Combining Intellect and Heart
In his Paper Napkin Wisdom, Brian reminds us that vulnerability as a leader is a strength we mustn’t forget to count. I think we all sometimes hold onto this idea that to be the best and strongest leader, we’ve got to be in front of the charge wielding the biggest sword. Sometimes that is very true, but Brian pushes back a little as his napkin reminds us of the impact of vulnerability.
Brian talks about the importance of combining intellect and heart. “So often,” says Brian “all people are looking for is to be heard and have their feeling acknowledged.” To really hear what someone is saying, Brian says you need to listen with your ears and your heart. When you listen with your ears, he says, you hear the words. When you listen with your heart, you listen to the intent of the words as well as the things that are not said. It is through this combination of faculties that you can give yourself a better picture of where a person is coming from and that’s what being an engaged listener is about. In this age of technological communication it can be difficult to keep ourselves vigilant about being engaged listeners. Communicating through text and e-mails makes it all too easy to misread the emotion and intent behind a person’s words, says Brian, but if you take the time to engage in as much face to face interaction as you can and practice being and engaged listener, you get a far better understanding of the people you’re talking to.
So often, all people are looking for is to be heard and have their feelings acknowledged
In being an engaged listener, you allow those around you to be vulnerable and that makes it easier to reciprocate that openness. It can be hard to be vulnerable because it means exposing yourself to the risk of failure, but as Brain points out: “If you’re not willing to expose yourself to the risk of failure, you’ll never truly reach your ultimate potential.”
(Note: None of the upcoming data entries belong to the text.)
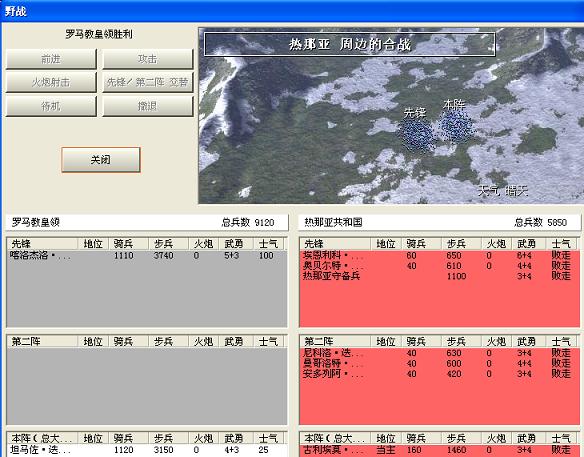Select the 埃恩利科 enemy vanguard row
Screen dimensions: 584x457
(439, 256)
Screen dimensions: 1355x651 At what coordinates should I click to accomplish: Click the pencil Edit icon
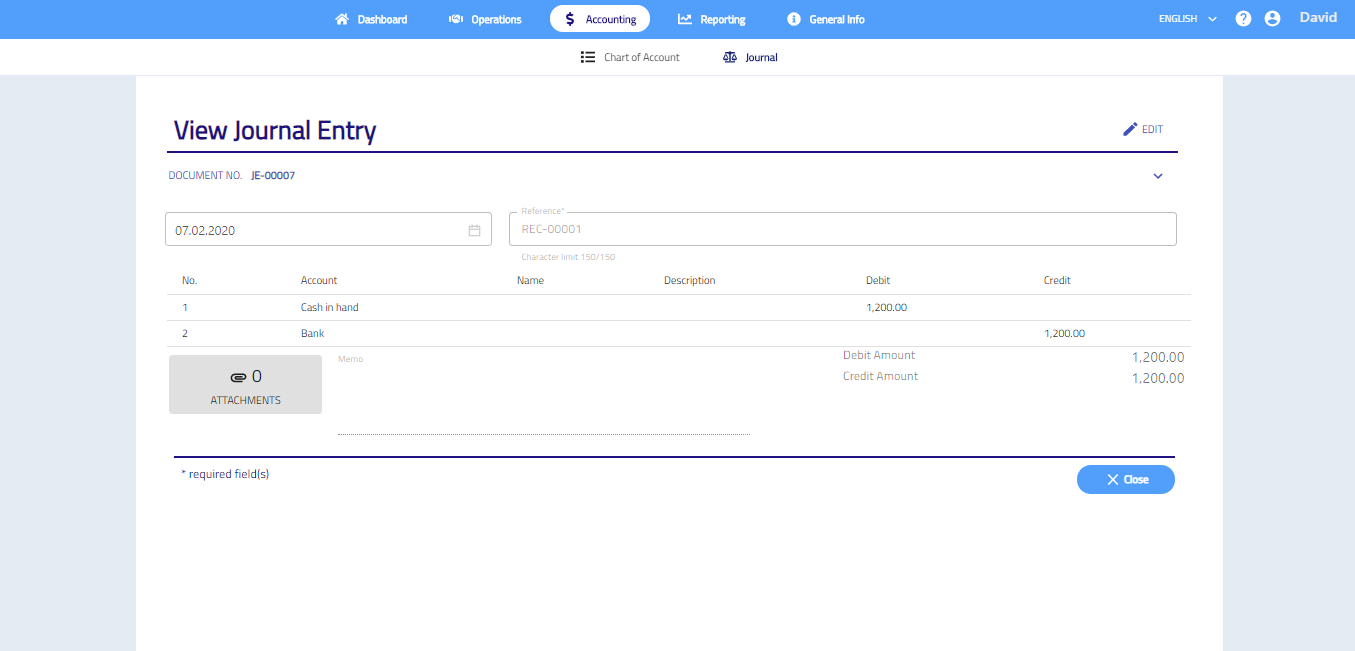1130,129
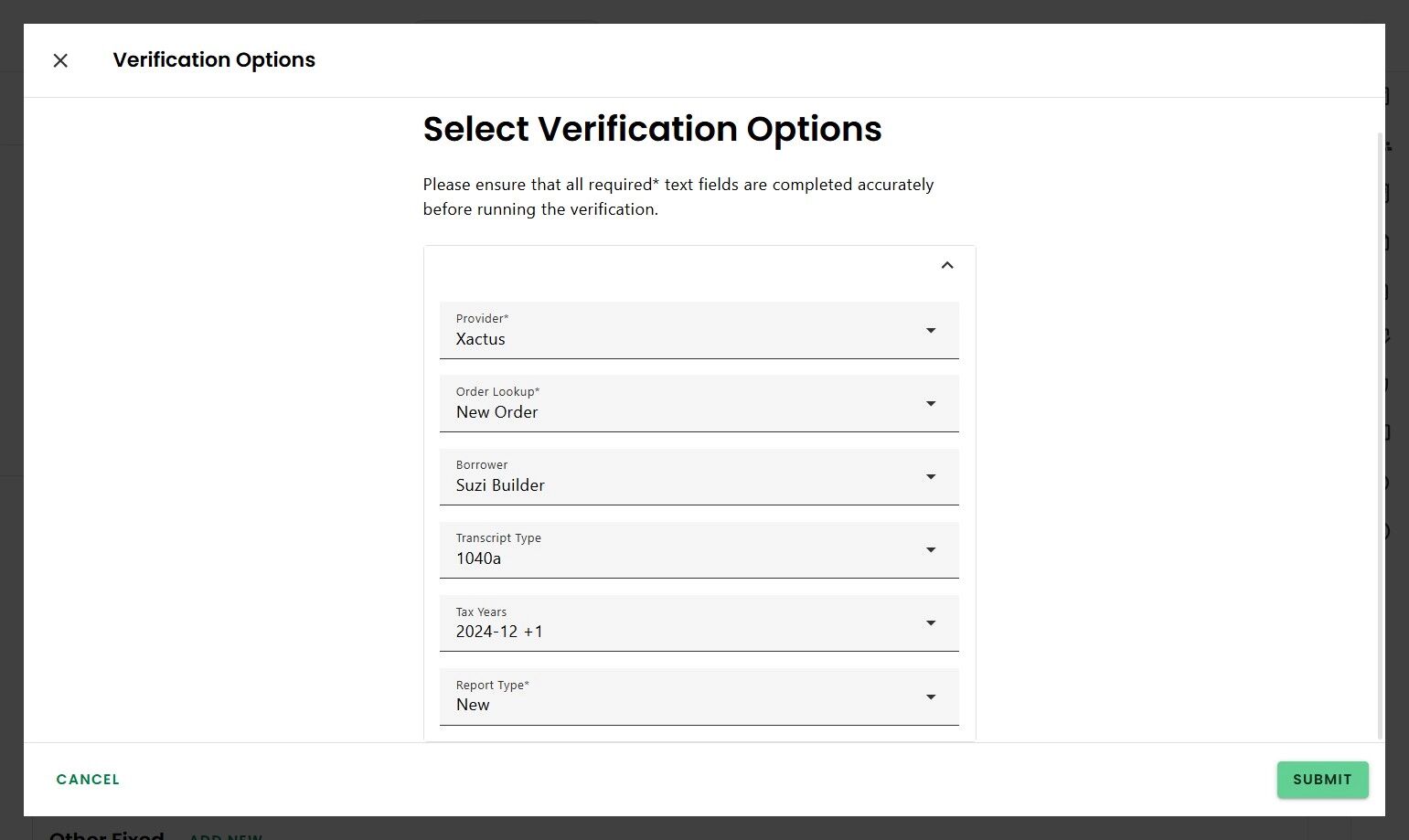1409x840 pixels.
Task: Click the Select Verification Options heading
Action: coord(652,129)
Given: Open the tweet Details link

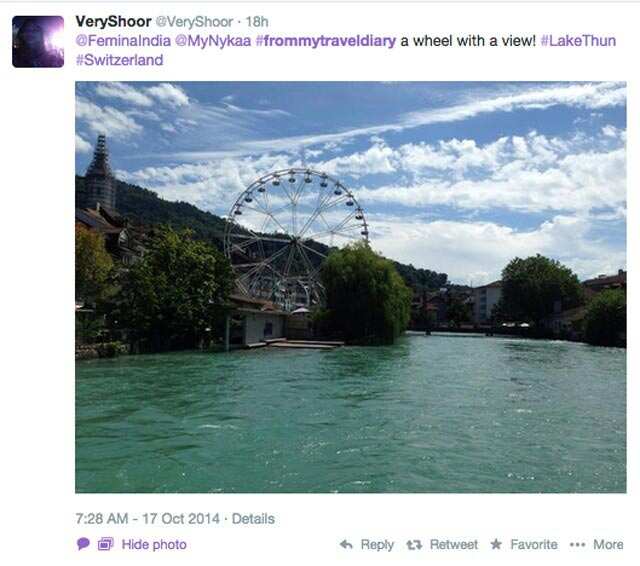Looking at the screenshot, I should pos(253,519).
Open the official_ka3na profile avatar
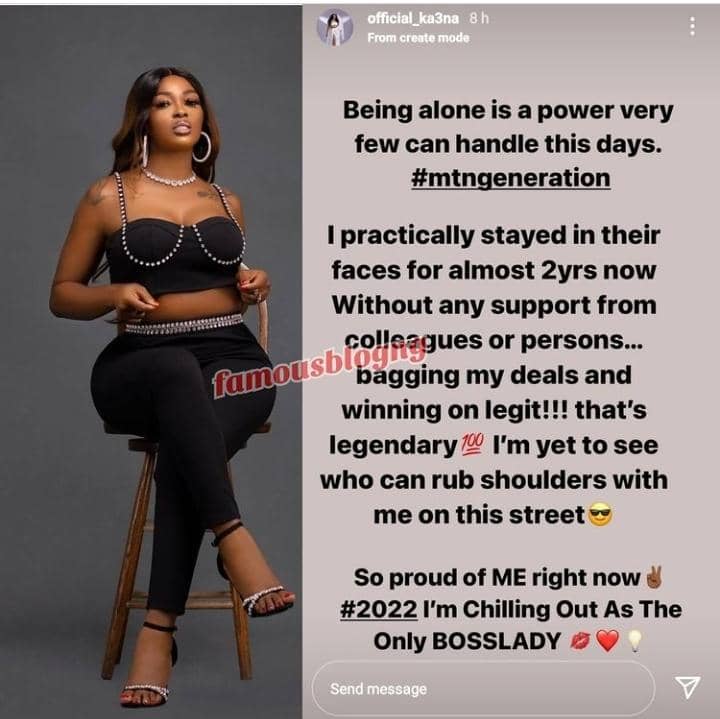 click(x=335, y=27)
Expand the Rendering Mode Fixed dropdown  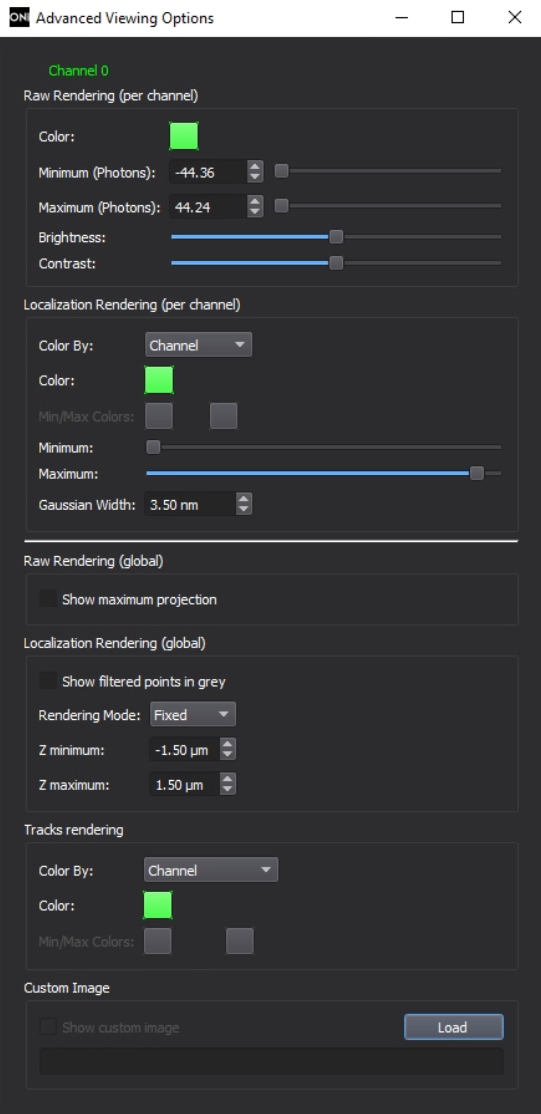(x=193, y=715)
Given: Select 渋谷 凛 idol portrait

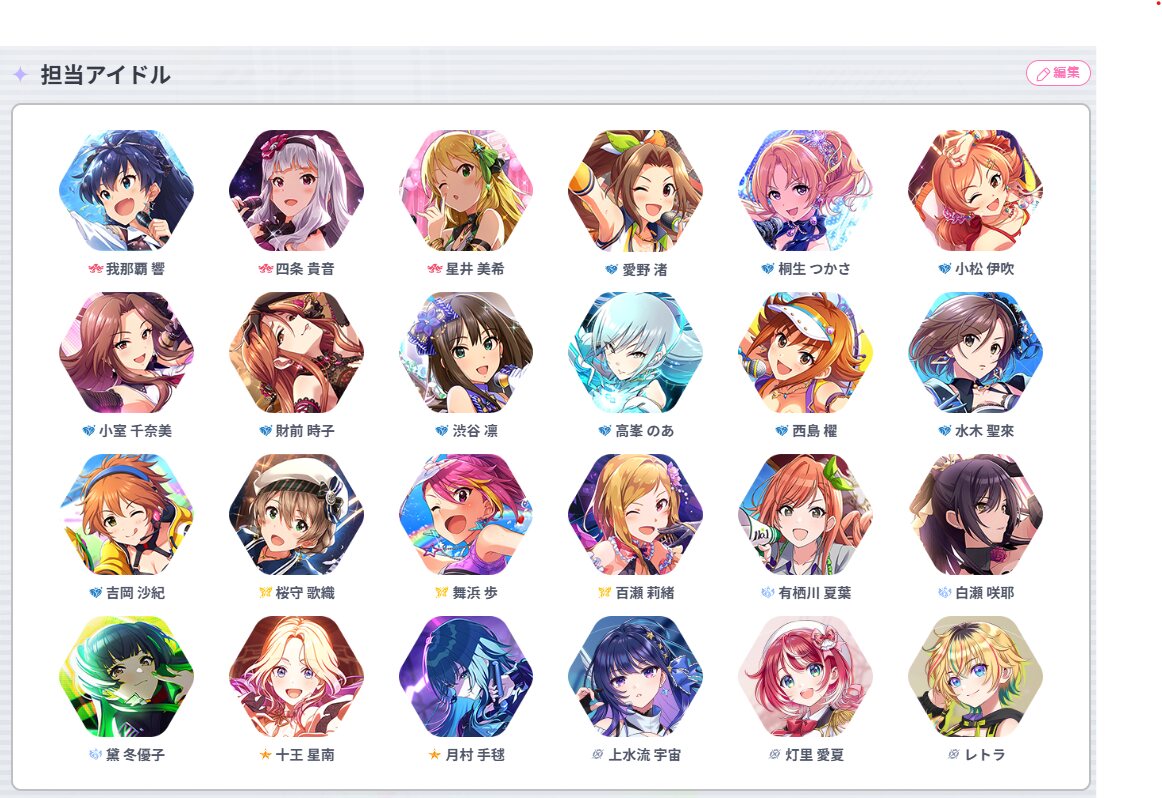Looking at the screenshot, I should click(466, 352).
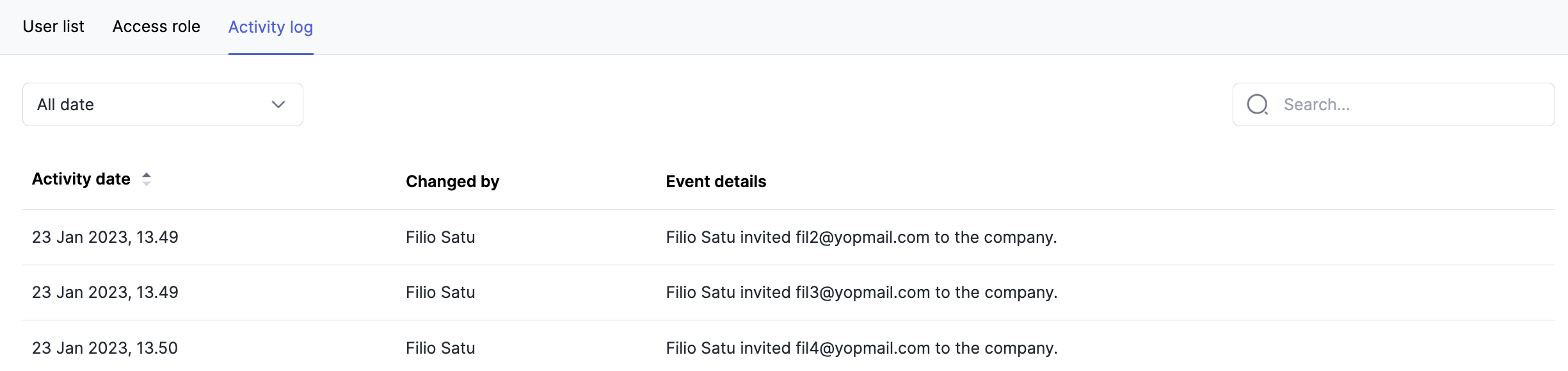Click Filio Satu in the second row
Screen dimensions: 1568x371
click(x=440, y=293)
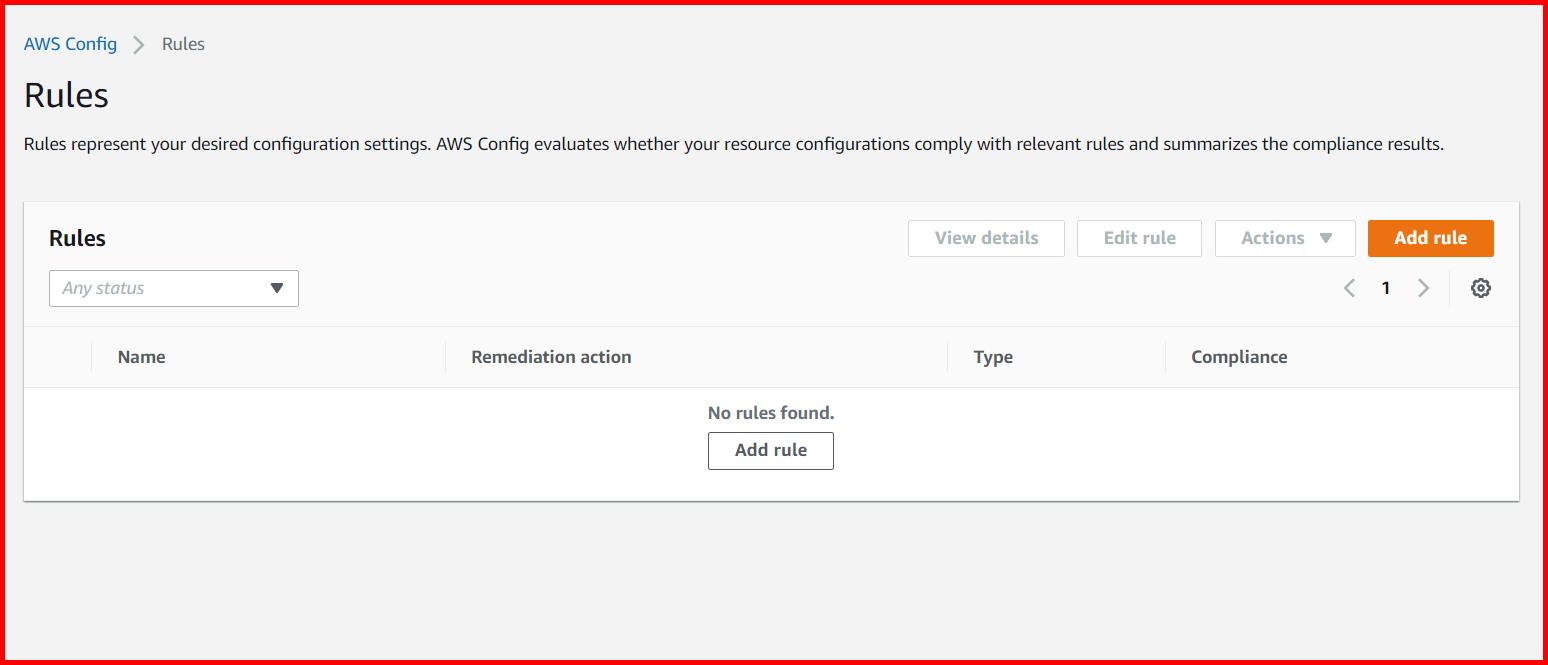The height and width of the screenshot is (665, 1548).
Task: Click the Type column header
Action: [x=993, y=357]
People often feel that asking questions and admitting you don’t know something are signs of weakness but in actuality, they are signs of strength and the ability to do those things is a strength that can get you the answers to the questions you have. In admitting you don’t know, you create the opportunity to learn. “If you’re not willing to expose yourself to the risk of failure, you’ll never truly reach your ultimate potential,” says Brian. If that isn’t incentive to be vulnerable, I don’t know what is.